String csv = "apple,banana,orange";
// 分割(","で区切る)
String[] parts = csv.split(",");
// 空要素も保持して分割(第2引数に負数)
String[] keepEmpty = "a,,b,".split(",", -1); // ["a", "", "b", ""]
// 結合(区切り文字を指定)
String joined = String.join(" / ", parts); // "apple / banana / orange"
// 配列やリストを結合
java.util.List<String> list = java.util.Arrays.asList("A", "B", "C");
String s = String.join("-", list); // "A-B-C"
まとめ
今回の記事では、JavaのStringクラスについて詳しく解説しました。Stringクラスは、文字列操作を簡単に行える非常に便利なクラスであり、プログラム開発において重要な役割を果たします。この記事で取り上げたメソッドを活用することで、文字列の長さ取得、特定の文字取得、文字列の部分取り出し、文字列の変換、置き換え、トリムなど、様々な操作が可能であることを学びました。

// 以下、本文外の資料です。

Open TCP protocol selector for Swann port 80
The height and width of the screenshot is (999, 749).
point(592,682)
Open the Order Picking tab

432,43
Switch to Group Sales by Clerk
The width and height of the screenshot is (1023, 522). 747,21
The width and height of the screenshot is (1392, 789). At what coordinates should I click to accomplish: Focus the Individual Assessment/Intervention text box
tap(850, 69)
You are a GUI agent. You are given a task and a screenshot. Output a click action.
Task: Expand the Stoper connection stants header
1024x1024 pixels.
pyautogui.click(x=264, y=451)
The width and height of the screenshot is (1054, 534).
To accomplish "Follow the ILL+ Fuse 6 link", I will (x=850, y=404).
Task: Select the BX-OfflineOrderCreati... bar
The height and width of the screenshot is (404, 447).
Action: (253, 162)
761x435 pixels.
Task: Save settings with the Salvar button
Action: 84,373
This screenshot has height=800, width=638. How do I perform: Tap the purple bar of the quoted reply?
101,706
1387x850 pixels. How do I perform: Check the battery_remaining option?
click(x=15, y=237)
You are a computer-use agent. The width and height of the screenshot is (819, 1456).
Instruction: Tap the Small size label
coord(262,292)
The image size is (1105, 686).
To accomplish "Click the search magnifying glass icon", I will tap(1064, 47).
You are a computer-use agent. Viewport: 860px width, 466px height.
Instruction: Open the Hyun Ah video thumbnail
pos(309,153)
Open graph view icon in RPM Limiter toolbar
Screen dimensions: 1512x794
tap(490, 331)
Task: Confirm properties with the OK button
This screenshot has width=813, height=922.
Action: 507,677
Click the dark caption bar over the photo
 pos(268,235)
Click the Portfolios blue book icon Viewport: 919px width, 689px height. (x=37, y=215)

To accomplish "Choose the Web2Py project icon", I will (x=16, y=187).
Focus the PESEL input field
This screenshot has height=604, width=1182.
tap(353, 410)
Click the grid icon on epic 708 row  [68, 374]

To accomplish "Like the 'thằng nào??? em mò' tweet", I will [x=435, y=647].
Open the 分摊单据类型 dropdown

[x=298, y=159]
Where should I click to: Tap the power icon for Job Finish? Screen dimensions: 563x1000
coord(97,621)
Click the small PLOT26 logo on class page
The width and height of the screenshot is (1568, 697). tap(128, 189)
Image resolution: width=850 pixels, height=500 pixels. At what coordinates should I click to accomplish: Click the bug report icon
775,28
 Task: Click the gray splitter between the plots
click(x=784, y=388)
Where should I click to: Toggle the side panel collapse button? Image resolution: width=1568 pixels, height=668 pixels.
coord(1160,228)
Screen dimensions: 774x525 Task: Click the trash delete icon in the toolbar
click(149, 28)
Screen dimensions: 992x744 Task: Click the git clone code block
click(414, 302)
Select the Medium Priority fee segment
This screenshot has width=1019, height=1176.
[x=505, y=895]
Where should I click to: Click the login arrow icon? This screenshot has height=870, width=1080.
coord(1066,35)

特に初心者にとっては、文字列の扱いを理解することがJavaプログラミングの基本スキルを習得する第一歩となります。この記事で取り上げたサンプルコードを実行しながら、実際の挙動を確認してみることをお勧めします。また、複雑な文字列操作が必要な場合には、今回触れた基本メソッドを組み合わせることで柔軟に対応できます。
public class SummaryExample {
public static void main(String[] args) {
String text = "Learn Java Strings!";
// 基本的な文字列操作
System.out.println("Original: " + text);
System.out.println("Lowercase: " + text.toLowerCase());
System.out.println("Uppercase: " + text.toUpperCase());
System.out.println("Substring (6, 10): " + text.substring(6, 10));
System.out.println("Replace 'Java' with 'Programming': " + text.replace("Java", "Programming"));
}
}
このコードを実行することで、Stringクラスの主要な操作に再び触れることができます。初心者の方は、この例をアレンジしてみて、自分の目的に合った操作ができるか試してみてください。
生徒
「Stringクラスのメソッドって、すごく便利ですね。特に文字列の置き換えや部分取り出しが簡単にできるのが良いと思いました。」
先生
「その通りです。文字列の基本的な操作がしっかり理解できれば、プログラムの見通しも良くなりますよ。次はこれを活用して、もっと応用的な課題にも挑戦してみましょう。」
生徒
「はい!例えば、ユーザーが入力した文字列を処理する機能を作ってみたいです。」
先生
「それは良い目標ですね。ユーザー入力のバリデーションやフォーマット変換も、Stringクラスのメソッドを活用すればスムーズに実装できますよ。」